GM DeCosta: Ravens tried to select receiver in draft, but timing just didn’t make sense

Thursday night became a whirlwind for fans of the Baltimore Ravens.

The Ravens nailed their first two picks of the draft, selecting Notre Dame safety Kyle Hamilton with the 14th overall pick, then spending the 25th choice on the top center in the draft, Iowa’s Tyler Linderbaum. The latter of the two selections came via a trade that shipped receiver Marquise Brown and a third-round selection to Arizona.

That deal sent Ravens fans into an internet tizzy fueled further by Lamar Jackson’s stunned tweet:


Baltimore then finished its draft without selecting a replacement for Brown, leading many of the club’s fans to wring their hands over the current state of the position. Ravens general manager Eric DeCosta attempted to explain the outcome following the draft.

“It wasn’t for a lack of effort,” DeCosta said, via USA Today’s Ravens Wire site. “I think, honestly, the fact that there was a run of receivers in the first round like there was … I wouldn’t say it was a great receiver class in general, compared to some of the years. There were very good players at the top.

“So, for us, it was a good draft, and there were really good players at other positions. There were some receivers that we liked; we tried to take a couple guys at different points. But, again, one of the (phenomena) that we’ve seen is that those receivers get picked really, really early now. Similar to corner, they just fly off the board — in some cases, maybe a round to a round and a half earlier than you’d expect. I said this last year, but we like our receivers, we do. We’ve seen growth, we’ve seen our guys mature and develop.”

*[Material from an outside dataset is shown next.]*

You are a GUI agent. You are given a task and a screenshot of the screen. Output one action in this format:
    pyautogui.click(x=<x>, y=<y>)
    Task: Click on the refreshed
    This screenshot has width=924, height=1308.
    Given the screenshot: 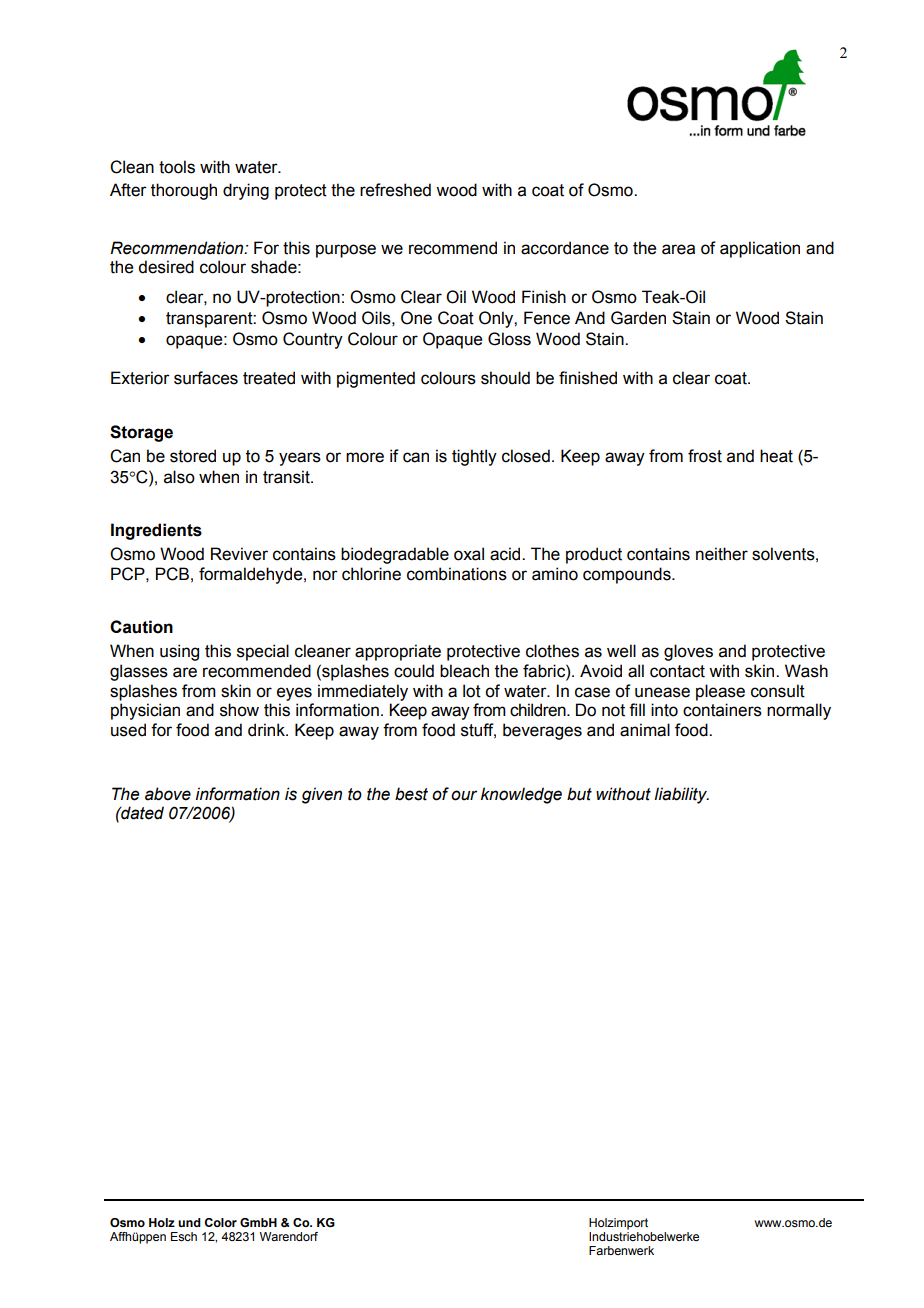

Baltimore is one of the franchises that staunchly refuses to deviate from its board and spends its draft capital wisely. Since Ozzie Newsome took a role in Baltimore’s front office in 1996 and eventually became GM in 2002, the Ravens have consistently drafted well while also addressing their biggest needs. Unsurprisingly, when the dust settled Saturday, Baltimore emerged with another excellent class filled with high-value picks that should reinforce a number of positions — just not receiver.

It has become an annual tradition for fans of clubs that don’t feature bona fide star receivers to wish for an injection of pass-catching talent via the draft. We can point to Green Bay as an example of this, but the Packers’ faithful is far from alone in this regard.

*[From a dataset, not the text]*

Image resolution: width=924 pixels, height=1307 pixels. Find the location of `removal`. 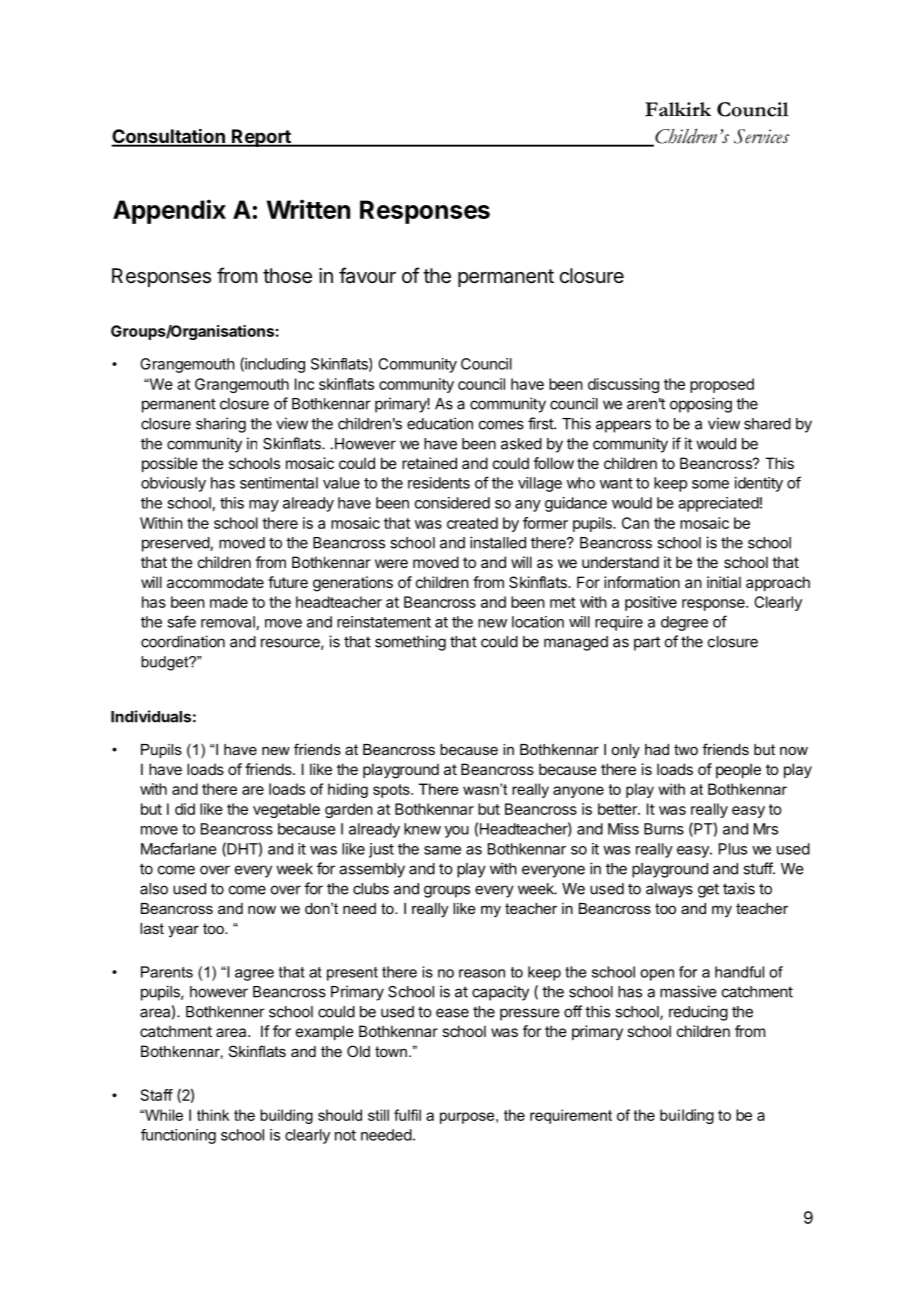

removal is located at coordinates (228, 622).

Baltimore joined that group over the weekend.

There’s a fair counterpoint to be made here, though. The Ravens spent a first-round pick on Rashod Bateman last season, rode the hype wave through offseason workouts, then saw Bateman suffer an injury in training camp and end up catching 46 passes for 515 yards and one touchdown.

Why spend another first-round selection on a receiver in a class that was strong at the top, but as DeCosta intimated, may have been overvalued as a whole?

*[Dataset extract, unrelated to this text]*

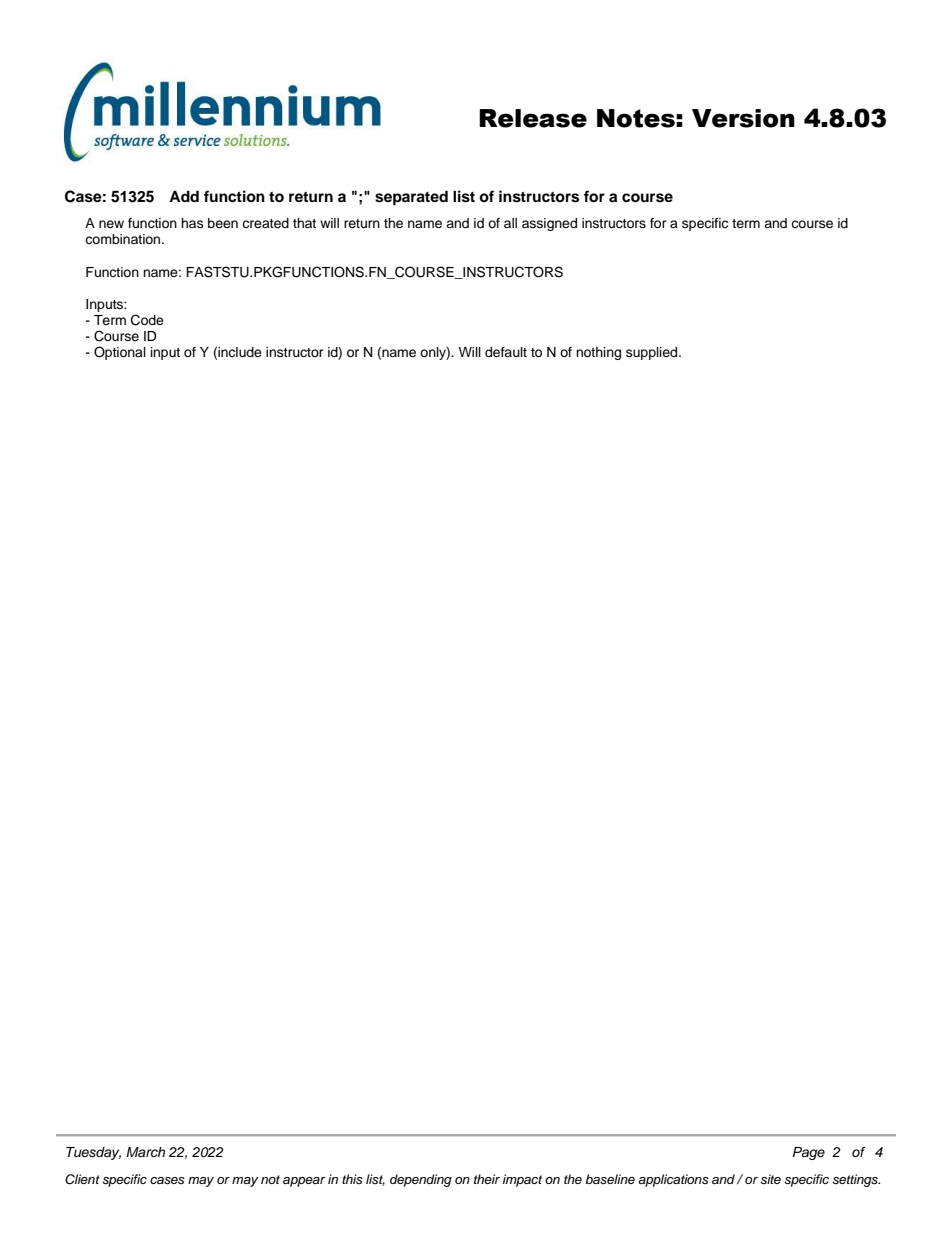 The image size is (952, 1233). I want to click on their, so click(487, 1179).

Baltimore has used draft capital on receivers in recent years, selecting the likes of Bateman, Devin Duvernay and James Proche. All three remain on the Ravens’ roster. Baltimore also struck out on another first-rounder, Breshad Perriman, whom the Ravens chose in 2015. Selecting a receiver isn’t as foolproof as it appears when the first round arrives.

The Ravens also didn’t miss the playoffs last season because of a lack of receiving talent. After finishing 22nd, 27th and 32nd in passing yards per game in each of Jackson’s first three seasons, Baltimore ended up 13th in the category in 2021. Brown broke 1,000 receiving yards for the first time in his career, but wasn’t happy with the Ravens and wanted to reunite with his former college teammate, Cardinals quarterback Kyler Murray.

DeCosta addressed Brown’s displeasure by fulfilling his wish, and in return, he picked up a selection he used to fill a significant need at center. The GM also reinforced a defense that was decimated by injuries last season, starting with Hamilton and continuing with the likes of defensive tackle Travis Jones, edge rusher David Ojabo (a long-term pick with high upside), and Alabama corner Jalyn Armour-Davis. In between those selections, DeCosta added to the offensive line again with the choice of Minnesota tackle Daniel Faalele, filling a need at another position of weakness that contributed to the disappointment of 2021.

DeCosta did a good job, yet again. It just didn’t include a shiny new toy for Ravens fans.

The sparkle of such toys tends to wear off before long. Competitive depth, structural integrity and maximization of capital, however, do not erode.

The Ravens might see more in their receivers than the rest of the football world, sure. But more important was their need to fill multiple needs elsewhere, which DeCosta succeeded in doing in the draft. The return of Baltimore’s backfield and aforementioned additions to the offensive line will end up proving more beneficial to the Ravens than another pass-catcher — especially one that might have not enjoyed playing in Baltimore’s system.